Study design and methods: Chemical compounds were purchased or synthesized and used for the assessment of which chemical moiety(-ies) were required for successful inhibition of in vitro phagocytosis of anti-D-coated RBCs with a monocyte monolayer assay.
Results: Using compounds having similar structures but differences in reactive moieties, it was proved that the only chemical moiety that was required for inhibition of FcgammaR-mediated phagocytosis in vitro was a disulfide bond. It is also shown, however, that a p-nitrophenyl group provides significant enhancement to the inhibitory effect of disulfide-containing compounds. Involvement of carbonyl and hydroxyl functional groups was also able to be ruled out.

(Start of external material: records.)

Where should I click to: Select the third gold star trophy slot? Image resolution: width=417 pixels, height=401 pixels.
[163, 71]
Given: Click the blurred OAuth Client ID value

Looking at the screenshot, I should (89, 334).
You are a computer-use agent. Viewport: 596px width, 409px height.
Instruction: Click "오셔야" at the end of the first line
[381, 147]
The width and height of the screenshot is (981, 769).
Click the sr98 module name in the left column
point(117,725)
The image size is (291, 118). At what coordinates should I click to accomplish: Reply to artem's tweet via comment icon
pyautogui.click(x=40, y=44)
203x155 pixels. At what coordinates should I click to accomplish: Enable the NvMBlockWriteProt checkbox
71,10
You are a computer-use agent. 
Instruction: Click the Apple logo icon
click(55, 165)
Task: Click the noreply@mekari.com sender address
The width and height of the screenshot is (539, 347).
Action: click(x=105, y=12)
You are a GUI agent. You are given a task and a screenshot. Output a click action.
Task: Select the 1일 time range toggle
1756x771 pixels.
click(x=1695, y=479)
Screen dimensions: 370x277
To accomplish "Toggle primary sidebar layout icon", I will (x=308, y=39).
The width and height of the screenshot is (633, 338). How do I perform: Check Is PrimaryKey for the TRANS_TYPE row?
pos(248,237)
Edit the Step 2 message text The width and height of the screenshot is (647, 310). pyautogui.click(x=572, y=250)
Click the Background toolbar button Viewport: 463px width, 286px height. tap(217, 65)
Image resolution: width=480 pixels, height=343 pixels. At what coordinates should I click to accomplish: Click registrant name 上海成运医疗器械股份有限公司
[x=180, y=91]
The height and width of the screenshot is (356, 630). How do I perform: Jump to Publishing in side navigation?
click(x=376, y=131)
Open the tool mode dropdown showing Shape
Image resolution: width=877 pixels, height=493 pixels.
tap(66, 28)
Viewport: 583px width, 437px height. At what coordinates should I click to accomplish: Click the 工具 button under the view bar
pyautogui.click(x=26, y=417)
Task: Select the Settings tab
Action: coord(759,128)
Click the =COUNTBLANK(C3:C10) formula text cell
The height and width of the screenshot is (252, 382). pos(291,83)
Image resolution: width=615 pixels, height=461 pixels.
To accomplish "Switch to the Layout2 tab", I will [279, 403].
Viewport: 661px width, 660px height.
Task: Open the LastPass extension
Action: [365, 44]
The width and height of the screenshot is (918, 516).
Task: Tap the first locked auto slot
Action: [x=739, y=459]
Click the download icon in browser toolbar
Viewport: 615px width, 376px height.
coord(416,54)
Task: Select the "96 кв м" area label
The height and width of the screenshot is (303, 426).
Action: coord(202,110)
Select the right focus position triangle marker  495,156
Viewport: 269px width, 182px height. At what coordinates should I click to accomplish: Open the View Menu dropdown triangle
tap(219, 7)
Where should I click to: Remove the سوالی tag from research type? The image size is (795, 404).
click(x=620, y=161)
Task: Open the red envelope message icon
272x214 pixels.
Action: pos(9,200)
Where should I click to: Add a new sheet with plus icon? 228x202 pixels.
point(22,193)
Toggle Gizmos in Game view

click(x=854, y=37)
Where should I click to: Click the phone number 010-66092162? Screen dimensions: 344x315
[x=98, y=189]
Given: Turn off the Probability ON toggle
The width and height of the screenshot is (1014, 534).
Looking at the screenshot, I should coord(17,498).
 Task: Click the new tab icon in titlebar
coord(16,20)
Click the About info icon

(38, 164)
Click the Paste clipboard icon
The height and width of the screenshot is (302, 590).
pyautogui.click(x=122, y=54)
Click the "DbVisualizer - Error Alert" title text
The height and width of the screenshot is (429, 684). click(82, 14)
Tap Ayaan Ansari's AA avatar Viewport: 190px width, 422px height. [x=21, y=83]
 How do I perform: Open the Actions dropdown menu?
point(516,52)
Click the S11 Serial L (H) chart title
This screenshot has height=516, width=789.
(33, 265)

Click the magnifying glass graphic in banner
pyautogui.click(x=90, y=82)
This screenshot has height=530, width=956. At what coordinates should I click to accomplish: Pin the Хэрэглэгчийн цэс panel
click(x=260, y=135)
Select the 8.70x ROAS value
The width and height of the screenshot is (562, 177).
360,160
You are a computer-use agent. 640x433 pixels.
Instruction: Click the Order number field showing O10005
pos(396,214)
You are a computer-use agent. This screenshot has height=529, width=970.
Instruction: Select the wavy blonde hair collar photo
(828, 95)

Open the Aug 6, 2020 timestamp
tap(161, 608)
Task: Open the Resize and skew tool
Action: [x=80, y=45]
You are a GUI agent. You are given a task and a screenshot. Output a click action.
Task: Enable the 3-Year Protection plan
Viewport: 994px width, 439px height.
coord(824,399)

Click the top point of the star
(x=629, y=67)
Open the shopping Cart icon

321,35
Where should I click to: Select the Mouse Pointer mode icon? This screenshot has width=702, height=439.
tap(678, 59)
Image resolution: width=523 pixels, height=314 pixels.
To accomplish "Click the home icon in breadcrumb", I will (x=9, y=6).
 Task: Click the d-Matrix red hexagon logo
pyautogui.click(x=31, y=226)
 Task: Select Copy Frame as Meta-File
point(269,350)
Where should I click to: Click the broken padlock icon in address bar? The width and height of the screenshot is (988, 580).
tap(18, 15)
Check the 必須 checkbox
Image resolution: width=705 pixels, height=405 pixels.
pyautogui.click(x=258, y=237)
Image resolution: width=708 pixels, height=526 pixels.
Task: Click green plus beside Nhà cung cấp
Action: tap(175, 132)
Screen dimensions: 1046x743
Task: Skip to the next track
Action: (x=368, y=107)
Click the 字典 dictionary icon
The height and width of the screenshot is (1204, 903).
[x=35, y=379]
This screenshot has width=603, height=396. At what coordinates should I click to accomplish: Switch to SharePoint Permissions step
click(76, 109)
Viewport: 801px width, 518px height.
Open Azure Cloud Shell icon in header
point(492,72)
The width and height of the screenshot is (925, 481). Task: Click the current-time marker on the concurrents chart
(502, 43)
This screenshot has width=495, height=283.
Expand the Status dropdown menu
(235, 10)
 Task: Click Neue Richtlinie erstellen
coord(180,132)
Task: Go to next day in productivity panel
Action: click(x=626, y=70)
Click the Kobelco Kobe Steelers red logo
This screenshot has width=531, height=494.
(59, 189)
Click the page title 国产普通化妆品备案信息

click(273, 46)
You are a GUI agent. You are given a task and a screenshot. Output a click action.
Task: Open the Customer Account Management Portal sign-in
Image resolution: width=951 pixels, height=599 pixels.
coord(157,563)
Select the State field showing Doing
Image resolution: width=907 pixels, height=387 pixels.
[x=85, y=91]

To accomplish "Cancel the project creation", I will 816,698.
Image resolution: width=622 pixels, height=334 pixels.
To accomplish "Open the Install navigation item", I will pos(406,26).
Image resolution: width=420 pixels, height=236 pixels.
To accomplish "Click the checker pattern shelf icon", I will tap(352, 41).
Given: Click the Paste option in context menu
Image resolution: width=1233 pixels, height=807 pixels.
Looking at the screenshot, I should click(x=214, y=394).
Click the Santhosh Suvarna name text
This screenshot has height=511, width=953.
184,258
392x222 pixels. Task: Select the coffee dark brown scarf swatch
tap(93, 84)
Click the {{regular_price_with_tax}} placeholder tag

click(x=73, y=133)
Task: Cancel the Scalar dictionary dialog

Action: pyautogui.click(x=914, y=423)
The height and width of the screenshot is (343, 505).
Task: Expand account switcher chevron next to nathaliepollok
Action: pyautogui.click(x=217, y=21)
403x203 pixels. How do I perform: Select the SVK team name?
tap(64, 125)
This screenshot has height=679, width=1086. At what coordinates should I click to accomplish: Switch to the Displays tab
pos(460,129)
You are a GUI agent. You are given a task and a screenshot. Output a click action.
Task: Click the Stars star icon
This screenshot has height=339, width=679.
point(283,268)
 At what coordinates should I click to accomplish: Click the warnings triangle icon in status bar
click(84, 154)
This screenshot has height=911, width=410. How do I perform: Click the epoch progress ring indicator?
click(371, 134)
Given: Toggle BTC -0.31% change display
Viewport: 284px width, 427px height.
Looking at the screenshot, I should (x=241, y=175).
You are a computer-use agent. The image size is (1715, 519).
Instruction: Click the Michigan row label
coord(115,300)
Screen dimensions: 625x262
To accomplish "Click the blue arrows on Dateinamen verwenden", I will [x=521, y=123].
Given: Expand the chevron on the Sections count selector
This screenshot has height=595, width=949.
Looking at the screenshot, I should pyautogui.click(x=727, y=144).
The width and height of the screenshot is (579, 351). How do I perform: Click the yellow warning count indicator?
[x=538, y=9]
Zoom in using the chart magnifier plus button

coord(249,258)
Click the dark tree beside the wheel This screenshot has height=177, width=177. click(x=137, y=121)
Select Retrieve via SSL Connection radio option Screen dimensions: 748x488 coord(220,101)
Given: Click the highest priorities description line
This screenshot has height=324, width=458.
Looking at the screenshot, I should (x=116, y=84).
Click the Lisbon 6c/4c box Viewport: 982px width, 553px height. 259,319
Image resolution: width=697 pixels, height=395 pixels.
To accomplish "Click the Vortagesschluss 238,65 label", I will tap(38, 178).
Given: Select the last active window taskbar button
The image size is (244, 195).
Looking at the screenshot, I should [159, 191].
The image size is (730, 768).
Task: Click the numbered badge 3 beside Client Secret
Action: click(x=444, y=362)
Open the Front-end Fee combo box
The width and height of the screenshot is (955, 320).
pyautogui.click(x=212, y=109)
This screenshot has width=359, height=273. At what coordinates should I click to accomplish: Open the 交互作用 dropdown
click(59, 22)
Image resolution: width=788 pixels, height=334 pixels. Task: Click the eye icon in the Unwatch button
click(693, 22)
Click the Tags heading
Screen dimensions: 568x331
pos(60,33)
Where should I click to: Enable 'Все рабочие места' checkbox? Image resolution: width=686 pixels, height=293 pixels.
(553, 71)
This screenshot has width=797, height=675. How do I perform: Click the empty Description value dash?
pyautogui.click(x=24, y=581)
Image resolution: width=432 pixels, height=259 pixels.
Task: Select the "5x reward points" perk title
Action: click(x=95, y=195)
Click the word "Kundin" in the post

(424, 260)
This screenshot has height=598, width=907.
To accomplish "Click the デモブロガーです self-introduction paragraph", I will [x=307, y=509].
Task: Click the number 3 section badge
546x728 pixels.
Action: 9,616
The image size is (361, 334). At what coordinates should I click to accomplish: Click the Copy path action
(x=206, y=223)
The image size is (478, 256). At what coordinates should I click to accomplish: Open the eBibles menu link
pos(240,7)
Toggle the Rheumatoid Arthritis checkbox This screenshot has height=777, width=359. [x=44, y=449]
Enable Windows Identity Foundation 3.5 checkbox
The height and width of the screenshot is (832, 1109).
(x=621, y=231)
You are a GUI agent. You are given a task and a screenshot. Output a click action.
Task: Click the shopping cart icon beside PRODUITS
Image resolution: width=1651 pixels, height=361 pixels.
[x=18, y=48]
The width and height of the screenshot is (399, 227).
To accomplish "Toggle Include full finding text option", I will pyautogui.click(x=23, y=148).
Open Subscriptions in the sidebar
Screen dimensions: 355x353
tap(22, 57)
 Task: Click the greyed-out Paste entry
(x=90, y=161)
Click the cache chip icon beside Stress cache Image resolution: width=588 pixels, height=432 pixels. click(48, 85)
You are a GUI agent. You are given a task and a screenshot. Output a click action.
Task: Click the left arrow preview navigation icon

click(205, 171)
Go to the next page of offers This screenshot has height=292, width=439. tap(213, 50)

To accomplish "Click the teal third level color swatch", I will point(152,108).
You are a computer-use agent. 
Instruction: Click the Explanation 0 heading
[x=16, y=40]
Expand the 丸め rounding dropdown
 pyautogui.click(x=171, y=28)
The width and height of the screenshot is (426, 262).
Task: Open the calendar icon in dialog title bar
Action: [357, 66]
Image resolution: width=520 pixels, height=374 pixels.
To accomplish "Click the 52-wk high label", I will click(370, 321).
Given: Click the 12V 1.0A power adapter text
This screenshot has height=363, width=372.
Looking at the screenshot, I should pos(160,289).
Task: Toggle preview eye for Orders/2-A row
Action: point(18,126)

Conclusion: Our results confirm and extend previous studies that suggested that only those compounds that target free sulfhydryl groups on the monocyte-macrophage are most effective at blocking phagocytosis of antibody-coated RBCs in vitro. It is also shown that p-nitrophenyl substituent groups have an enhancing effect on the efficacy of disulfide bond-containing compounds. These findings should aid in the design of a drug-based approach for the future treatment of immune cytopenias.